Metadata-Version: 2.4
Name: iceberg-meta
Version: 0.1.1
Summary: CLI tool for exploring Apache Iceberg table metadata
Author: Sibanda
License-Expression: MIT
Project-URL: Homepage, https://github.com/MandlaSibanda196/iceberg-meta
Project-URL: Documentation, https://github.com/MandlaSibanda196/iceberg-meta#readme
Project-URL: Issues, https://github.com/MandlaSibanda196/iceberg-meta/issues
Keywords: iceberg,metadata,data-lake,cli,s3
Classifier: Development Status :: 4 - Beta
Classifier: Environment :: Console
Classifier: Intended Audience :: Developers
Classifier: Topic :: Database
Classifier: Topic :: System :: Systems Administration
Classifier: Programming Language :: Python :: 3
Classifier: Programming Language :: Python :: 3.10
Classifier: Programming Language :: Python :: 3.11
Classifier: Programming Language :: Python :: 3.12
Classifier: Programming Language :: Python :: 3.13
Classifier: Programming Language :: Python :: 3.14
Classifier: Typing :: Typed
Requires-Python: >=3.10
Description-Content-Type: text/markdown
License-File: LICENSE
Requires-Dist: pyiceberg[pyarrow,s3fs,sql-sqlite]>=0.7.0
Requires-Dist: typer>=0.12.0
Requires-Dist: rich>=13.0.0
Requires-Dist: pyyaml>=6.0
Requires-Dist: python-dotenv>=1.0.0
Provides-Extra: tui
Requires-Dist: textual>=3.1.0; extra == "tui"
Provides-Extra: dev
Requires-Dist: textual>=3.1.0; extra == "dev"
Requires-Dist: pytest>=8.0; extra == "dev"
Requires-Dist: pytest-cov>=5.0; extra == "dev"
Requires-Dist: ruff>=0.8.0; extra == "dev"
Requires-Dist: mypy>=1.13; extra == "dev"

Records to use:
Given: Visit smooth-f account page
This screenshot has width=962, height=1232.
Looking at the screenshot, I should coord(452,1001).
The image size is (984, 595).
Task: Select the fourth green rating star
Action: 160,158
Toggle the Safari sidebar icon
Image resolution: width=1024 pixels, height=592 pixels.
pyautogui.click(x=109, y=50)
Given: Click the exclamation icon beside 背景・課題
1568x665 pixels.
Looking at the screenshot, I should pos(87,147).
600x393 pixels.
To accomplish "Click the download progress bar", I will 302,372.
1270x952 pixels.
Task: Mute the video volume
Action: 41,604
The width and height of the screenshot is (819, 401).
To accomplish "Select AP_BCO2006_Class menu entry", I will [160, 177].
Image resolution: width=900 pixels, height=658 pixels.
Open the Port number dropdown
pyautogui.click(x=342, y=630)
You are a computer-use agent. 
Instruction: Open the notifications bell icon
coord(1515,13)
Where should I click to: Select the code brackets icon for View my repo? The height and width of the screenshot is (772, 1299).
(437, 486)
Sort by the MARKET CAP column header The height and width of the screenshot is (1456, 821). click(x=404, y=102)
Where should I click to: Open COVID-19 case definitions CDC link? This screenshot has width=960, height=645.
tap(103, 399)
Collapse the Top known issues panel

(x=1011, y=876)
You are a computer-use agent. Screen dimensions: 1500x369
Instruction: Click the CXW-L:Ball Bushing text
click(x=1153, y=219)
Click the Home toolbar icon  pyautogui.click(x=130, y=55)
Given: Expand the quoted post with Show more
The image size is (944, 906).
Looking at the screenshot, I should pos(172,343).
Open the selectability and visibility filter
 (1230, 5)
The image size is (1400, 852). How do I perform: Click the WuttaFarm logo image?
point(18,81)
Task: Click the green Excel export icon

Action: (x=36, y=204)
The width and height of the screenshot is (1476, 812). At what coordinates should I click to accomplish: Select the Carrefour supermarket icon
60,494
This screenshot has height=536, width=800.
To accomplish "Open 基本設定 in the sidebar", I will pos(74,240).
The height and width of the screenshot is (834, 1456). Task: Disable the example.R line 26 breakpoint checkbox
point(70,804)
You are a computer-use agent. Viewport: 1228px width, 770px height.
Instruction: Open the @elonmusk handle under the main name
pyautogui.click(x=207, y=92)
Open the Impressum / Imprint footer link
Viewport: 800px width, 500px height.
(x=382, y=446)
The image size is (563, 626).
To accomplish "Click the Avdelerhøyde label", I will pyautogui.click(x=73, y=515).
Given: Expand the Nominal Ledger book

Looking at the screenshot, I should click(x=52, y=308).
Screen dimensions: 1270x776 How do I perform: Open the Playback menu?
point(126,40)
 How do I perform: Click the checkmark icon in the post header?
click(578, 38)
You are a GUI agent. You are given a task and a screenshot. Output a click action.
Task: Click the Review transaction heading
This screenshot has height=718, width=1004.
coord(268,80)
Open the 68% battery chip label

The tasks:
- a) Gather every line in the listing that contains the string "link". Only matches with the same letter case count.
- b) Extend the iceberg-meta package metadata, starting right after its last line.

Answers:
- a)
Where should I click to: Open COVID-19 case definitions CDC link? This screenshot has width=960, height=645.
Open the Impressum / Imprint footer link

- b)
Requires-Dist: pre-commit>=4.0; extra == "dev"
Requires-Dist: types-PyYAML>=6.0; extra == "dev"
Dynamic: license-file

# iceberg-meta

CLI and TUI for exploring Apache Iceberg table metadata. Lightweight, terminal-native, and scriptable -- inspect snapshots, schemas, manifests, data files, partition health, and column-level statistics without spinning up a Spark shell or writing a notebook.

## Why iceberg-meta?

Iceberg tables store rich metadata -- schema evolution history, snapshot lineage, manifest-level statistics, column bounds, and more. But accessing any of it usually means writing PySpark code or digging through Avro files by hand.

`iceberg-meta` gives you instant access to all of it from the terminal:

- **One command to see everything:** `iceberg-meta health sales.orders` shows file sizes, small-file warnings, partition skew, column null rates, column storage distribution, and value bounds -- all at once.
- **Interactive exploration:** the TUI lets you browse tables, schemas, and snapshots visually without memorizing flags.
- **Scriptable output:** every command supports `--output json` and `--output csv` for CI/CD pipelines and alerting.
- **Zero infrastructure:** works with any catalog pyiceberg supports (SQL, REST, Glue, Hive, Nessie, Hadoop).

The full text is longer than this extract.